(Records taken from a collection)
◇ ◇ ◇
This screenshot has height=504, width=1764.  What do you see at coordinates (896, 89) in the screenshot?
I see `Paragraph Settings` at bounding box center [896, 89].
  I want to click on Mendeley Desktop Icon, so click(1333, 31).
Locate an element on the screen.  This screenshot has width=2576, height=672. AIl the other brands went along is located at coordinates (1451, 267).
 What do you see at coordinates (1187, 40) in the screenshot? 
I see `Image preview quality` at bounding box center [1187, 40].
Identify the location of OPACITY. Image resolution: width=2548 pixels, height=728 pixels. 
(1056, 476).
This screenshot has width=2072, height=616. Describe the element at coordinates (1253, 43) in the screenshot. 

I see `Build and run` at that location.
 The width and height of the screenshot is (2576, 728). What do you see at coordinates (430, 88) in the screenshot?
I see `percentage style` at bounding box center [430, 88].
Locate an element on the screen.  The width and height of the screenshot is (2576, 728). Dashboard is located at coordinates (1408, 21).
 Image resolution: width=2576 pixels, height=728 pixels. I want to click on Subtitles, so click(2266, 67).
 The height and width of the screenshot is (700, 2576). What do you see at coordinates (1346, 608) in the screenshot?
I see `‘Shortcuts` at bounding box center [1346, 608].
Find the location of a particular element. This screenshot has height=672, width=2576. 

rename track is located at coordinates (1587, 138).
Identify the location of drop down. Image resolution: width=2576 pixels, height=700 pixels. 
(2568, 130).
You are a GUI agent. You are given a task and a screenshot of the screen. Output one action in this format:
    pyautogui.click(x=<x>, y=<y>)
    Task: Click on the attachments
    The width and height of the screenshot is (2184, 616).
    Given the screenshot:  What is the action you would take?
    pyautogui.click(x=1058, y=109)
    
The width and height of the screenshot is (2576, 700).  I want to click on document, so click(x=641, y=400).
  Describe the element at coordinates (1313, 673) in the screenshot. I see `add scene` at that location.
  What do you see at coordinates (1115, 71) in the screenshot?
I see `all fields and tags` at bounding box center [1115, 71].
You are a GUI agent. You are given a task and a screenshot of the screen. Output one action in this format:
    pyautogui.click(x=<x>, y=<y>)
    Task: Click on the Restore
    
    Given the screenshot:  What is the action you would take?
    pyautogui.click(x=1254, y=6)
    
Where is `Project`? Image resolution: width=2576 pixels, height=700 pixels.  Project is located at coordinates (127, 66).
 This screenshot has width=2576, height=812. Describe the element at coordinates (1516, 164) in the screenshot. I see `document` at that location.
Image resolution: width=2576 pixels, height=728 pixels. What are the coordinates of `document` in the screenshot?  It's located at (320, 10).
◇ ◇ ◇
Exercise description →
Rewrite the material with "Identify the location of" changed to "Find the position of" wherever it occurs, keeping everything else the same.

Response →
This screenshot has height=504, width=1764.  What do you see at coordinates (896, 89) in the screenshot?
I see `Paragraph Settings` at bounding box center [896, 89].
  I want to click on Mendeley Desktop Icon, so click(1333, 31).
Locate an element on the screen.  This screenshot has width=2576, height=672. AIl the other brands went along is located at coordinates (1451, 267).
 What do you see at coordinates (1187, 40) in the screenshot? 
I see `Image preview quality` at bounding box center [1187, 40].
Find the position of OPACITY. Image resolution: width=2548 pixels, height=728 pixels. 
(1056, 476).
This screenshot has width=2072, height=616. Describe the element at coordinates (1253, 43) in the screenshot. 

I see `Build and run` at that location.
 The width and height of the screenshot is (2576, 728). What do you see at coordinates (430, 88) in the screenshot?
I see `percentage style` at bounding box center [430, 88].
Locate an element on the screen.  The width and height of the screenshot is (2576, 728). Dashboard is located at coordinates (1408, 21).
 Image resolution: width=2576 pixels, height=728 pixels. I want to click on Subtitles, so click(2266, 67).
 The height and width of the screenshot is (700, 2576). What do you see at coordinates (1346, 608) in the screenshot?
I see `‘Shortcuts` at bounding box center [1346, 608].
Find the location of a particular element. This screenshot has height=672, width=2576. 

rename track is located at coordinates (1587, 138).
Find the position of drop down. Image resolution: width=2576 pixels, height=700 pixels. 
(2568, 130).
You are a GUI agent. You are given a task and a screenshot of the screen. Output one action in this format:
    pyautogui.click(x=<x>, y=<y>)
    Task: Click on the attachments
    The width and height of the screenshot is (2184, 616).
    Given the screenshot:  What is the action you would take?
    pyautogui.click(x=1058, y=109)
    
The width and height of the screenshot is (2576, 700).  I want to click on document, so click(x=641, y=400).
  Describe the element at coordinates (1313, 673) in the screenshot. I see `add scene` at that location.
  What do you see at coordinates (1115, 71) in the screenshot?
I see `all fields and tags` at bounding box center [1115, 71].
You are a GUI agent. You are given a task and a screenshot of the screen. Output one action in this format:
    pyautogui.click(x=<x>, y=<y>)
    Task: Click on the Restore
    
    Given the screenshot:  What is the action you would take?
    pyautogui.click(x=1254, y=6)
    
Where is `Project`? Image resolution: width=2576 pixels, height=700 pixels.  Project is located at coordinates (127, 66).
 This screenshot has width=2576, height=812. Describe the element at coordinates (1516, 164) in the screenshot. I see `document` at that location.
Image resolution: width=2576 pixels, height=728 pixels. What are the coordinates of `document` in the screenshot?  It's located at (320, 10).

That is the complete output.